November 2, 2009

From Painting to Hooked Rug: Tantra Drawings

Anonymous, Untitled, Jodphur, India. Gouache, watercolor and tempera on paper, 11"x 10.5"

Anonymous, Untitled, 2003, Jaipur, India. Gouache, watercolor, tempera on paper, 13 x 8.5

Anonymous, Untitled, 1997, Jaipur, India. Gouache, watercolor, tempera on paper, 13 x 10"

In 2004 The Drawing Center in NYC mounted a beautiful small show of Tantric drawings from India that were made as aids in meditation. The works were intimate, modest, yet very inventive within their simple formal tradition. Looking at them, it was hard to believe that they were made as a religious practice, because they seemed so artistically sophisticated and could fit right in to the contemporary minimalist aesthetic. I found the show thrilling, and almost every image was quietly compelling. The memory of the show stayed with me for a long time, and was the inspiration for my first move from utilitarian floor covering to an artwork to be hung on the wall.

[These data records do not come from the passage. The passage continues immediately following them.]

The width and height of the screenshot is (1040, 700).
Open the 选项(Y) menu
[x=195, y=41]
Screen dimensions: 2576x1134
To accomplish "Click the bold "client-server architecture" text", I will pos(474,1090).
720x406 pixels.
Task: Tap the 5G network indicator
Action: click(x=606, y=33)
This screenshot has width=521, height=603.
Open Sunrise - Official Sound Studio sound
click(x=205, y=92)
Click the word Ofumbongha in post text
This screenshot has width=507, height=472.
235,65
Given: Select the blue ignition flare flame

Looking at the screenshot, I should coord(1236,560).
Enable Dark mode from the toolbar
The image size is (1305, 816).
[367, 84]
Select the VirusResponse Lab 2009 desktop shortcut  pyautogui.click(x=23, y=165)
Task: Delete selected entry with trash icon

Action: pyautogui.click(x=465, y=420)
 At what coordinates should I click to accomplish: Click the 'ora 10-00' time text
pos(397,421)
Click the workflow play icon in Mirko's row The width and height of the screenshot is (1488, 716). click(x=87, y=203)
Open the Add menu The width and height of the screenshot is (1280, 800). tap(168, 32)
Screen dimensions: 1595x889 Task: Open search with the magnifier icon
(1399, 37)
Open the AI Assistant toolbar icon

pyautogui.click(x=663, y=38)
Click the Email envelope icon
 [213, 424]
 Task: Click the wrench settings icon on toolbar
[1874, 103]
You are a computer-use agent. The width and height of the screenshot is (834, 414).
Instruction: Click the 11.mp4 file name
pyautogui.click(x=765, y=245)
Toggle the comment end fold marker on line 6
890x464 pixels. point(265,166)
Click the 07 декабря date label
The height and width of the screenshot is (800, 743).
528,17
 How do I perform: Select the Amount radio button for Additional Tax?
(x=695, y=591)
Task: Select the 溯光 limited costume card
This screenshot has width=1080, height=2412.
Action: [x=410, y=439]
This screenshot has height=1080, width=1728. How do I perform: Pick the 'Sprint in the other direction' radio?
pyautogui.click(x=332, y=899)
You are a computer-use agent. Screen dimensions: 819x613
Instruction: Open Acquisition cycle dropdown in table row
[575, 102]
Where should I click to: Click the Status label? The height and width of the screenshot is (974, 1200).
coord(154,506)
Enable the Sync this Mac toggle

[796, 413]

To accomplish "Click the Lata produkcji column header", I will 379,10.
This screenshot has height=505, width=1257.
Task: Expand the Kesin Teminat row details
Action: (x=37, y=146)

Blue Circle, Red Triangle, 2006, wool on linen, 12 x 10 inches

In the almost four years that I've been making textiles, many have been homages to various abstract artists whose work I admire. I plan to have an occasional series of posts showing these relationships. I've played around from time to time with purely non-objective painting, because I do love it so much, but my eye and hand have so long worked with the things of the world that I can't leave them. With this new medium of rug hooking I was able to indulge my longing for abstraction, since it is so amenable to clear and simple design.


  1. I remember that show well - and it instilled in me the idea that non-artists - anyone - could actually find deep satisfaction through engagement with art processes... as a simple, rich, human activity. my book LEAF(s) fits in here, anyone could make graphite rubbings like these simply for the pleasure of the process.

  2. Yes, art making as human activity is something that's interested me for a long time, in the sense of thinking it's part of the makeup of homo sapiens; why else do we see cave paintings from tens of thousands of years ago, and why are so many utilitarian objects decorated? That satisfaction in making, and pleasure in looking are age-old.